Uterine fibroids are noncancerous tumors that can grow inside or outside the uterus, caused by a gene malfunction. Symptoms include abnormal menstrual bleeding, cramping, and digestive problems. Treatment options include medication, surgery, and uterine artery embolization.
Uterine fibroids are noncancerous tumors that grow on the inside or outside of the uterus. Some fibroids are entirely contained within the muscular walls of the uterus and others protrude from the uterine wall. Another type of fibroid, called a pedunculated fibroid, grows on a stalk-like structure attached to the surface of the uterus.
Fibroids are thought to develop as a result of a malfunction in a gene that regulates the growth of uterine cells. When the gene is dysfunctional, cells start dividing more rapidly, resulting in the formation of a benign tumor. Certain risk factors are thought to increase the likelihood of a woman developing one or more fibroids. These risk factors include the use of contraceptive drugs in early adolescence and a high consumption of red meat. Women of African descent also have an increased risk of fibroids.
Most fibroids are small and asymptomatic. For some women, however, fibroids can cause significant pain and discomfort. Possible symptoms of fibroids include abnormal menstrual bleeding, severe uterine cramping, and digestive problems. Some women have fertility problems, and pregnant women have an increased risk of complications such as abruptio placentae, in which the placenta separates from the wall of the uterus. A pedunculated fibroid has similar risk factors and can cause more pain than fibroids of other types. This is because extreme pain can occur if the stalk of a pedunculated fibroid becomes twisted.
Because most fibroid cancers are asymptomatic, fibroids are usually diagnosed during routine gynecological exams. When fibroids are asymptomatic, treatment is often not necessary, but the woman’s doctor may monitor the tumor at regular intervals. Due to the structure of the tumor, a pedunculated fibroid is more likely to produce symptoms, and therefore the diagnosis is often made based on the symptoms, followed by an ultrasound to determine the location and size of the tumor.

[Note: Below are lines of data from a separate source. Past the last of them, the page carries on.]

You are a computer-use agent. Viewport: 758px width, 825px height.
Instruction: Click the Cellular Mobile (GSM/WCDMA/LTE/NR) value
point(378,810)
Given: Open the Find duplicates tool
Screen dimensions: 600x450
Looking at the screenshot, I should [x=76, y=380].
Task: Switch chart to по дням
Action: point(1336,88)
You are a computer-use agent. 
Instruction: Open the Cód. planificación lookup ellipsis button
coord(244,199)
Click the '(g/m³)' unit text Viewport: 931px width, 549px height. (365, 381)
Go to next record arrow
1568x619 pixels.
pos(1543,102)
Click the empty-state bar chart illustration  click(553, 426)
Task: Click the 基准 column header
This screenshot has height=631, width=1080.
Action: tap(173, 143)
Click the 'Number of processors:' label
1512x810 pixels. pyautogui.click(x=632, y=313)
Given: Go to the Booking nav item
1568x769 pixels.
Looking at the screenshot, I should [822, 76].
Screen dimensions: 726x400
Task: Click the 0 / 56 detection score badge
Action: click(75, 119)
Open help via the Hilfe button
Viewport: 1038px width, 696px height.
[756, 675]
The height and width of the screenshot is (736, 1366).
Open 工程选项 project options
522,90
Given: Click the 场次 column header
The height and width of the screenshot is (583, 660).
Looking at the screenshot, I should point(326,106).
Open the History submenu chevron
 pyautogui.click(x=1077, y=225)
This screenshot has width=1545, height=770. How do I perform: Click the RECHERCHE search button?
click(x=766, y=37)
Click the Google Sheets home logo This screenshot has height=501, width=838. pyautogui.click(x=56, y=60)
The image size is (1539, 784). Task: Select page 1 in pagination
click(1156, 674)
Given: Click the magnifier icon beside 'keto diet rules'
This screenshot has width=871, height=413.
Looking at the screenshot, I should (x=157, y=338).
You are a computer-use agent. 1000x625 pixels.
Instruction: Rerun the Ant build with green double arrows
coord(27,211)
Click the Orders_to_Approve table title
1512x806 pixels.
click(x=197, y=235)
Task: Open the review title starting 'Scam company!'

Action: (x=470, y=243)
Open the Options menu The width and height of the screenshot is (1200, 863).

Treatment of pedunculated fibroid can be done in three ways. Symptomatic treatment includes drugs to control pain and heavy menstrual bleeding. For example, oral contraceptives might be recommended for women with uterine fibroids because they can reduce the heaviness of menstrual bleeding. Some medications can temporarily shrink fibroids and reduce pain.
Because medications can only provide temporary symptomatic relief, women with painful pedunculated fibroids may opt for surgical removal or shrinkage of the fibroid. Fibroids can only be removed permanently and completely through surgery, but some women opt for a less invasive procedure called uterine artery embolization. In this procedure, shrinkage of the fibroid is achieved by reducing its blood supply; the tumor is not completely removed, but the shrinkage usually leads to an improvement in symptoms. Neither surgery nor uterine artery embolization can prevent new fibroids from growing.